Critique du livre : « Plaie », d'Oksana Vasyakina

Critique du livre : « Plaie », d’Oksana Vasyakina


« Blessure », le premier roman d’Oksana Vasyakina, raconte un road trip qui est à la fois une élégie aux morts et un retour aux sources. Son héroïne, qui comme l’auteur est une poète russe primée et militante LGBTQ nommée Oksana Vasyakina, a assisté à la mort de sa mère, Angella, suite à un cancer du sein. Aujourd’hui, Oksana transporte les cendres de sa mère sur 3 000 milles depuis une ville de steppe de l’ouest de la Russie jusqu’à Oust-Ilimsk, la ville industrielle de la taïga sibérienne qui était leur ville natale.

«Je pensais que les trompettes sonneraient au-dessus de moi pendant que j’y allais», écrit Vasyakina. «Je m’imaginais en Charon, en Perséphone, en crieur funéraire. Je voyageais en enfer.

Certes, l’histoire familiale revisitée par « Wound » est infernale, une traînée de « pauvreté, de problèmes environnementaux, d’alcool et de mauvais comportements ». Les matriarches de la famille sont des femmes coriaces et débrouillardes, chacune abattue par un « mari méchant, buveur et infidèle » qui lui vole son argent et la bat jusqu’à ce qu’elle soit réduite en bouillie. Le propre père d’Oksana était un coureur de jupons, accro à l’héroïne et mort du sida. Le seul homme d’apparence décente – l’amant de l’arrière-grand-mère d’Oksana – a été abattu comme contre-révolutionnaire lors de la Grande Terreur de Staline. « Nous sommes tous maudits en tant que femme », conclut Valya, la cousine d’Oksana, une malédiction qu’elle soupçonne qu’Oksana essaie d’esquiver en étant lesbienne – « ce qui signifie que je ne suis pas une femme mais une sorte de demi-homme, ou mi-femme ou mi-enfant.

Ce qui constitue une femme est une question centrale dans le roman de Vasyakina.

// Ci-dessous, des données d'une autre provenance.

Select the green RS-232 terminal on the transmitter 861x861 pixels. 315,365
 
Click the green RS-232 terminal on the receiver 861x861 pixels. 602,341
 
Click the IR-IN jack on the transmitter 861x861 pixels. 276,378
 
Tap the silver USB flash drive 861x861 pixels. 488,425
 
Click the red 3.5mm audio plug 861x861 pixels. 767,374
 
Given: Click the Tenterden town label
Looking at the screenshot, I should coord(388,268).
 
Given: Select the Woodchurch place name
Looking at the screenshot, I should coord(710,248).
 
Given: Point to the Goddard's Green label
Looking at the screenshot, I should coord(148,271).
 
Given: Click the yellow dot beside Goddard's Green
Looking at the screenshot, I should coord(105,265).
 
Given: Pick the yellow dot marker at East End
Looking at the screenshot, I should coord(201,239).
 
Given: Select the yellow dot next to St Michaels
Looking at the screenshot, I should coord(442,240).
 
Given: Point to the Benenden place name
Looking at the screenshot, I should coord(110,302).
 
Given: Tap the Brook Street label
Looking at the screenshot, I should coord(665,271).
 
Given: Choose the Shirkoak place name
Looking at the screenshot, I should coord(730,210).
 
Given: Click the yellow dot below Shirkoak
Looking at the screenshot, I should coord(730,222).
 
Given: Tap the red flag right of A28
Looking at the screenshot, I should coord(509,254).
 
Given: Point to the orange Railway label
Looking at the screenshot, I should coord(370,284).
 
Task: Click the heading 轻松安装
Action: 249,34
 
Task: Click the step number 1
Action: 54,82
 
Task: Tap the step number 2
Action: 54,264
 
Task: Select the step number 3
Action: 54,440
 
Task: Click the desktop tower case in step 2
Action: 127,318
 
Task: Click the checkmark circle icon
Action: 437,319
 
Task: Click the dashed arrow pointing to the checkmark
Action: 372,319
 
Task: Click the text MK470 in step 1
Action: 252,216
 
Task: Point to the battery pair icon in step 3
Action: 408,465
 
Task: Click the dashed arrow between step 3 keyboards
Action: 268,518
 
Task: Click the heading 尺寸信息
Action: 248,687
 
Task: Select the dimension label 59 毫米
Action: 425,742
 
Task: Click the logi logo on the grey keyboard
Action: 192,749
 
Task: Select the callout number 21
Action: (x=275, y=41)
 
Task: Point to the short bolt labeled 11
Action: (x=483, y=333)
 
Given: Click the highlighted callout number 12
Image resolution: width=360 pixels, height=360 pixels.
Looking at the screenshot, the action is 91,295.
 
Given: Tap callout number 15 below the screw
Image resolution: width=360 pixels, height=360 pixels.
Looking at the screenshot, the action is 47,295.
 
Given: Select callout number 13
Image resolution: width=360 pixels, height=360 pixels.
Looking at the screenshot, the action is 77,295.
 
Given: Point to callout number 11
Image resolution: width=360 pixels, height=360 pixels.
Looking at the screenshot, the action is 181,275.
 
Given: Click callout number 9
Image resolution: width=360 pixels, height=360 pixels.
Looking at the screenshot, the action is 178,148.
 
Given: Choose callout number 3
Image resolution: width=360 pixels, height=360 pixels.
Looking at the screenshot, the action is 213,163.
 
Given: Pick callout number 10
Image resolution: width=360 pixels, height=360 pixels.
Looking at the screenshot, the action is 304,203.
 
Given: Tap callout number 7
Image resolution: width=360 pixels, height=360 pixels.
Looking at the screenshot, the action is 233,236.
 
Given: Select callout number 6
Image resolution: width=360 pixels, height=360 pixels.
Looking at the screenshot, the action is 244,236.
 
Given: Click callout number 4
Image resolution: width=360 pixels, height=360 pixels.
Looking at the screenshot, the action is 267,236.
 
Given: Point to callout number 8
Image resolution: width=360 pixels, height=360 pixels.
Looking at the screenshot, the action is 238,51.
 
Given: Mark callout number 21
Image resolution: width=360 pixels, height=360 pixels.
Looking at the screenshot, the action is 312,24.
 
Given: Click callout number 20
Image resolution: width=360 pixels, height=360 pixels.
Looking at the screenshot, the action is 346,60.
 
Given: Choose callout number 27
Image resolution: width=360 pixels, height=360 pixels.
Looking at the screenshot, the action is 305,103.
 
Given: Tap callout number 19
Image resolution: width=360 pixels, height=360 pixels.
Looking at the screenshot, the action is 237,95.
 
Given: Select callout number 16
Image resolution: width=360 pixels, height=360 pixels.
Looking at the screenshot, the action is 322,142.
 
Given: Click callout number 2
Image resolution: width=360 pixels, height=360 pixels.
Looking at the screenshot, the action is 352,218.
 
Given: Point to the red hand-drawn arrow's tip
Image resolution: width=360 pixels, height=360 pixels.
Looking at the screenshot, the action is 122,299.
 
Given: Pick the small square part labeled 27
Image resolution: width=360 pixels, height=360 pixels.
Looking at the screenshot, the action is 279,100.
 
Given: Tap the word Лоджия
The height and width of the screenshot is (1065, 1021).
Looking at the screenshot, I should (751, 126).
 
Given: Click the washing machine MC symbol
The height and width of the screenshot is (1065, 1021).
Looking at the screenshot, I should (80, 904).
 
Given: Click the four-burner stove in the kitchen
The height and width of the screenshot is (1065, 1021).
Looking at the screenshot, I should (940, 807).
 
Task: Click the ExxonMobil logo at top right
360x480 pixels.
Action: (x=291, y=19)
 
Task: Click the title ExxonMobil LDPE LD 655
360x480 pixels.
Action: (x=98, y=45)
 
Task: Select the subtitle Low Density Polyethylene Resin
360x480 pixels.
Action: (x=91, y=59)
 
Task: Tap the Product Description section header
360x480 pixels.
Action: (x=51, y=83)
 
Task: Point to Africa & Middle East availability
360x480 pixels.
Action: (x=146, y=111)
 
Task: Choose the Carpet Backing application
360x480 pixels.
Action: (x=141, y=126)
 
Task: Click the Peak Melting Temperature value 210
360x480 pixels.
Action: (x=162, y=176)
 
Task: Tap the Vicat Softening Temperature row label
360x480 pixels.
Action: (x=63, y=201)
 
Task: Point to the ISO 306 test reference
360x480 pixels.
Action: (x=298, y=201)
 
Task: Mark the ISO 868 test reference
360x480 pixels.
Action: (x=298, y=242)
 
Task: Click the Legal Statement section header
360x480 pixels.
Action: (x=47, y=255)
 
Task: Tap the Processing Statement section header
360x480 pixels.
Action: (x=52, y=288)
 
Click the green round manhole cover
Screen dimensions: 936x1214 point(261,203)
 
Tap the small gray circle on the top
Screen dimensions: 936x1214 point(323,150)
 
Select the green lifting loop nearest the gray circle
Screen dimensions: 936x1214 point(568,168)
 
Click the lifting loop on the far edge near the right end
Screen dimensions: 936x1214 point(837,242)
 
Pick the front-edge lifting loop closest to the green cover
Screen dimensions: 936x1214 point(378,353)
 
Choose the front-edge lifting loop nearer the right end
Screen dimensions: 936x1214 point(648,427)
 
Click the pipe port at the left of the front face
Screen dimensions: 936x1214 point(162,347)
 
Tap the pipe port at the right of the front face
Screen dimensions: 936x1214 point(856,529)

Angella, selon sa fille, était « une vraie femme ». Une femme au carré. Une « femme-femme », selon Oksana, est quelqu’un qui « alors même qu’elle attend un médecin alors qu’elle est au bord de la mort, demande de l’aide pour mettre sa prothèse mammaire en silicone de trois kilos, pour que le médecin n’arrive pas ». Je ne vois pas qu’elle n’est pas entière.

« Une femme-femme », apprend-on, est aussi quelqu’un qui se concentre trop sur les hommes, qu’il s’agisse de maris violents ou d’amants de passage, pour materner son propre enfant – un modèle de négligence intergénérationnelle qui produit des filles hantées par l’abandon, la perte, la haine de soi. . La blessure du sein amputé d’Angella fait ainsi écho à la blessure métaphorique de « l’amour sauvage non partagé » d’Oksana pour une mère qui refuse de la reconnaître : une insensibilité révélée par des touches sombres et comiques, comme le fait qu’Angella envoie sa fille au camp de voile avec un T-shirt. orné d’une photo du film « Titanic ».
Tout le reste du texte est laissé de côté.